Collaborative Research: Voter Mobilization and Electoral Subversion in the Workplace

Awardees

Timothy Frye
Marshall D Shulman Professor of Post-Soviet Foreign Policy

$82,393

Intellectual Merit: The project is important to US national security interests because it addresses economic coercion that undermines democracy. Scholars have long recognized that rulers in non democracies can extend their tenure by subverting elections, focusing on ballot-box fraud, repression, turnout-buying, vote buying, patronage spending, and the co-optation of opposition elites. However, they have largely overlooked one prominent form of electoral subversion in contemporary hybrid regimes: the coercive mobilization of voters by employers. In many countries, employers - firm managers, supervisors, CEOs, landlords, bosses, directors and so on - use their leverage over workers to induce them to turn out and/or vote a specific way. Using surveys of 1) firm managers in Russia and 2) residents of Russia, Ukraine, Georgia, Honduras, Algeria, Lebanon, Mozambique, Botswana, South Africa, Malaysia, Indonesia, and Cambodia, this research seeks to identify the conditions under which firm managers apply political pressure on their employees during elections.

This research sheds light on an understudied means by which rulers in hybrid regimes subvert elections and forestall democratization. It also identifies how the structure of the economy affects a country's prospects for regime change. In addition, while much of what we know about clientelism suggests that it is largely confined to poor, rural settings with tight-knit social networks, this research explores how clientelist exchange can persist in modern, industrial settings.

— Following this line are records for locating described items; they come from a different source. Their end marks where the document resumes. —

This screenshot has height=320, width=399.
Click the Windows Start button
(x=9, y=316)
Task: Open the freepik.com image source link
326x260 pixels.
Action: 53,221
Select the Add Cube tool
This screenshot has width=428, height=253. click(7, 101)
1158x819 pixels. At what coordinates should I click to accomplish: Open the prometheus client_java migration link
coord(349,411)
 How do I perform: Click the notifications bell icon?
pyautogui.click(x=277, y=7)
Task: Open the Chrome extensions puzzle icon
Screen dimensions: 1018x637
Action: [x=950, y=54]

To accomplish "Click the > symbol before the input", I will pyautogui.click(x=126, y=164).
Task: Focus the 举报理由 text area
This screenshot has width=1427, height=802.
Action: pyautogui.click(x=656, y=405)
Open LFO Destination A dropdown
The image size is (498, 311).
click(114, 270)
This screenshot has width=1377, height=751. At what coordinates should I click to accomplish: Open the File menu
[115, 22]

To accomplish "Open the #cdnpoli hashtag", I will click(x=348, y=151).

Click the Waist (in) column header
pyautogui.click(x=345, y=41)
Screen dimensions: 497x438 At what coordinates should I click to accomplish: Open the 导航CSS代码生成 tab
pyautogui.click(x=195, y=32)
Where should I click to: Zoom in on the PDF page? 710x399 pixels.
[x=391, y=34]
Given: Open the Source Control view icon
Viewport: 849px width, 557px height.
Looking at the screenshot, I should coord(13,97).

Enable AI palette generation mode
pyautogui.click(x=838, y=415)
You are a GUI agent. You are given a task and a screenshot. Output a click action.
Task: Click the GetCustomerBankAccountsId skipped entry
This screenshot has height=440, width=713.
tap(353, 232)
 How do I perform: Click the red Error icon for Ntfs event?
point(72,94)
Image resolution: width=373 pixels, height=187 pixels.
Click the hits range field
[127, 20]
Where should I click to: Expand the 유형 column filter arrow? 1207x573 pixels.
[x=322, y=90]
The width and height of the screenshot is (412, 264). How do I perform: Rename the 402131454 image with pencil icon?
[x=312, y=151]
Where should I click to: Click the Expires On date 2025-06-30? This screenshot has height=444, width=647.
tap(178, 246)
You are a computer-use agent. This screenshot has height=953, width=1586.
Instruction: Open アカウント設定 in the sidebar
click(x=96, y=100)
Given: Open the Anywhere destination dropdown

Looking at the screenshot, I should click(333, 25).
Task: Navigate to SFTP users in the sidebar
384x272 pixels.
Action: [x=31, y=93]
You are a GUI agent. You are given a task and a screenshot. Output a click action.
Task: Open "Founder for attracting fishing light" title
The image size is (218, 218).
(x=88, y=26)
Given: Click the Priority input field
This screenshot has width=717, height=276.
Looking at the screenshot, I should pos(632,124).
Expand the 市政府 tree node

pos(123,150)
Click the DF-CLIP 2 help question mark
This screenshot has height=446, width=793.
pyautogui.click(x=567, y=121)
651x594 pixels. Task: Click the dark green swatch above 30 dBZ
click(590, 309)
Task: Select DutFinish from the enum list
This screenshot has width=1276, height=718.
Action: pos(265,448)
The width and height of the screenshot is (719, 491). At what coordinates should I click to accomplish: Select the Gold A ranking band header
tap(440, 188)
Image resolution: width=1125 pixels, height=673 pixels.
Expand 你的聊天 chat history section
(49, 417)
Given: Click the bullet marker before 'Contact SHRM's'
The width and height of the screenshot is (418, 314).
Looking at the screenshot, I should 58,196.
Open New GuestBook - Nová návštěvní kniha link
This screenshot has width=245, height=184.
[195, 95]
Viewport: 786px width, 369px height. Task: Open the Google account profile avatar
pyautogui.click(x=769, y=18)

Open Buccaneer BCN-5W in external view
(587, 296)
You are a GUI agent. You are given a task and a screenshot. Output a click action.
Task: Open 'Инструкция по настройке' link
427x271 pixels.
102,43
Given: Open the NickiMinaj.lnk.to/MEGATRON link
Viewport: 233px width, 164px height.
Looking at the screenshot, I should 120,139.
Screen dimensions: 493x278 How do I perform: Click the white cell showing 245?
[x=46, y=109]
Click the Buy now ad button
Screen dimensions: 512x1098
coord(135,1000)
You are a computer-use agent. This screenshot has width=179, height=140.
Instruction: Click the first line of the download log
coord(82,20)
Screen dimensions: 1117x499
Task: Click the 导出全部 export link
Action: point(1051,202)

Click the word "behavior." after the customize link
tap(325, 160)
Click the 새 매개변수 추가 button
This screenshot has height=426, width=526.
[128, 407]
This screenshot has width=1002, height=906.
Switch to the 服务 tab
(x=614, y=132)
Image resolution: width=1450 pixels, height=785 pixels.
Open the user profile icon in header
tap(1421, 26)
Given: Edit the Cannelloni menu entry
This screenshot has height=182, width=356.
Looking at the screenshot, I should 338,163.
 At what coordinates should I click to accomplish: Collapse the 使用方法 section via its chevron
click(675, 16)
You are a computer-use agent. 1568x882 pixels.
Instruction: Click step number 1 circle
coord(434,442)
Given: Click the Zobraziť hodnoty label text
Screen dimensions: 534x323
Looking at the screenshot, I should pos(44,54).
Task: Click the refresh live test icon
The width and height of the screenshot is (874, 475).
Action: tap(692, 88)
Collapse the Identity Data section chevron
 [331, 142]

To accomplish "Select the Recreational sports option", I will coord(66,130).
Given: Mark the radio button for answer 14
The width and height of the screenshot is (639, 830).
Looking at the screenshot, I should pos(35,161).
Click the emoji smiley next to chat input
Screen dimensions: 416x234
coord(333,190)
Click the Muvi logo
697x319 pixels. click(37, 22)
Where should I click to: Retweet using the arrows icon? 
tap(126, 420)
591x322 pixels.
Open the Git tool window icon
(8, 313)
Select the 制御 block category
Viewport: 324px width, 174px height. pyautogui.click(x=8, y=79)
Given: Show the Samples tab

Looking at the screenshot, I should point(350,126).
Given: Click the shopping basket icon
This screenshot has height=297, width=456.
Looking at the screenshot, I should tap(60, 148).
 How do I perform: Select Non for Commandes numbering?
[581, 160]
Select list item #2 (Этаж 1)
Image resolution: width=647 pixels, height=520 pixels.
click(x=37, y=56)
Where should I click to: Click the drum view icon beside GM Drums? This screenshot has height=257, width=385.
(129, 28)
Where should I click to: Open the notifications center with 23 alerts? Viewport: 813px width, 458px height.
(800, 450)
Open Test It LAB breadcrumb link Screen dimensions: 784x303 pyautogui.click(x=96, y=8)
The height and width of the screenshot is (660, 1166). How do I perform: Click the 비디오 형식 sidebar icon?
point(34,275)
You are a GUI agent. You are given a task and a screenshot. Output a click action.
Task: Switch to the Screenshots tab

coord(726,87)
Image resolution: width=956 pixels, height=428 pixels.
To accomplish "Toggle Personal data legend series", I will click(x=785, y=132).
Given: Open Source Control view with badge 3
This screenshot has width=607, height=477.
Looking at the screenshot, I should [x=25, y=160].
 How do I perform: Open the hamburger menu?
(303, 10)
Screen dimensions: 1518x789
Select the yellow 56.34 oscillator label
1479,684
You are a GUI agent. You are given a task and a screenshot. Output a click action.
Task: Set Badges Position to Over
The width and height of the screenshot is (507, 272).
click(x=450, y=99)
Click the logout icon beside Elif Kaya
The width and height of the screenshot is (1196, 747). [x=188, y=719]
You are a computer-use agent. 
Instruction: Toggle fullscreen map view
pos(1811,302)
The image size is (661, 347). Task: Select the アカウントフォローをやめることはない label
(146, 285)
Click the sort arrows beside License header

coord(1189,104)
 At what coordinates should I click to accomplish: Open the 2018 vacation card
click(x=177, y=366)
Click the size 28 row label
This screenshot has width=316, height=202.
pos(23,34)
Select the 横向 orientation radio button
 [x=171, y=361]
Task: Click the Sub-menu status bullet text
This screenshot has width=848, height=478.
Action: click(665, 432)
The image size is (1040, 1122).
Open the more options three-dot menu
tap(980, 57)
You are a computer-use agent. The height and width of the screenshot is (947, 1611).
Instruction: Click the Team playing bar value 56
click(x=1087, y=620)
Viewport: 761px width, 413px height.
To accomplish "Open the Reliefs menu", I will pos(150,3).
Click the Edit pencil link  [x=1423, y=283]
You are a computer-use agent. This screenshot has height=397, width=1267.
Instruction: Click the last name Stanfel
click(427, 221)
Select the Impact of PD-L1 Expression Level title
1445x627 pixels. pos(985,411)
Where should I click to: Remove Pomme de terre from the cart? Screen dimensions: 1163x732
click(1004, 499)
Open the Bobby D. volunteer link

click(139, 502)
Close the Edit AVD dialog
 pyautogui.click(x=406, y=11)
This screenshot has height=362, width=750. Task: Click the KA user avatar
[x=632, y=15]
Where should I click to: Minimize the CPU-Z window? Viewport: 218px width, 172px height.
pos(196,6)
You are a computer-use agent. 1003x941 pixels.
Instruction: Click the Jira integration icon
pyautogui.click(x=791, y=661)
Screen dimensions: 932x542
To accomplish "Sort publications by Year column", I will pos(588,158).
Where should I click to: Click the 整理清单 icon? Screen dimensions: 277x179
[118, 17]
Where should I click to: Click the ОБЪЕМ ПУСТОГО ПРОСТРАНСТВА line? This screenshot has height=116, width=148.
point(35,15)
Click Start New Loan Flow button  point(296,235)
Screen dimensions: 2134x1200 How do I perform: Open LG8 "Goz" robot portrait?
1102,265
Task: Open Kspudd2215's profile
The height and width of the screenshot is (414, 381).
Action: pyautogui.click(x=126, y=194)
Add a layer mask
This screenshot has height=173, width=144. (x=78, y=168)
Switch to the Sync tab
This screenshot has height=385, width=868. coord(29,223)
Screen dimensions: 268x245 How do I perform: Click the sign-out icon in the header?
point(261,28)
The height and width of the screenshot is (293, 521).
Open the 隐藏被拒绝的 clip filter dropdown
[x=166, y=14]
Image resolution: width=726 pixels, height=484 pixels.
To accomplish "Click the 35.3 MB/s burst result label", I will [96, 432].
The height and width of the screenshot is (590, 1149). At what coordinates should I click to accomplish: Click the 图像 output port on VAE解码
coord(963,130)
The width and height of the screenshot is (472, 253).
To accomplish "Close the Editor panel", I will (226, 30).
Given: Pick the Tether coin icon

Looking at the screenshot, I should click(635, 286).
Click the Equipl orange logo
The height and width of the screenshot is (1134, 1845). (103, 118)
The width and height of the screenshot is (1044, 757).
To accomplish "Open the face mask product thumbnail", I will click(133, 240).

Broader Impacts: By identifying the conditions that allow leaders to subvert elections via the workplace, this research will help policymakers and the democracy assistance community to develop programs that improve the integrity of elections. More specifically, the proposed research will lead to the development of vote monitoring techniques that can detect workplace electoral subversion and informational programs that can be deployed by NGOs to reduce the incidence of economic coercion in the workplace. The proposed research will also show how incomplete economic reform, which leaves firms dependent on the state, can make workers' voting rights vulnerable to infringement. Thus, this project will help policymakers understand how economic reforms that reduce state power over firms can help promote political liberalization. Finally, this research contributes to our understanding of why and when hybrid regimes break down; an important public policy consideration in its own right.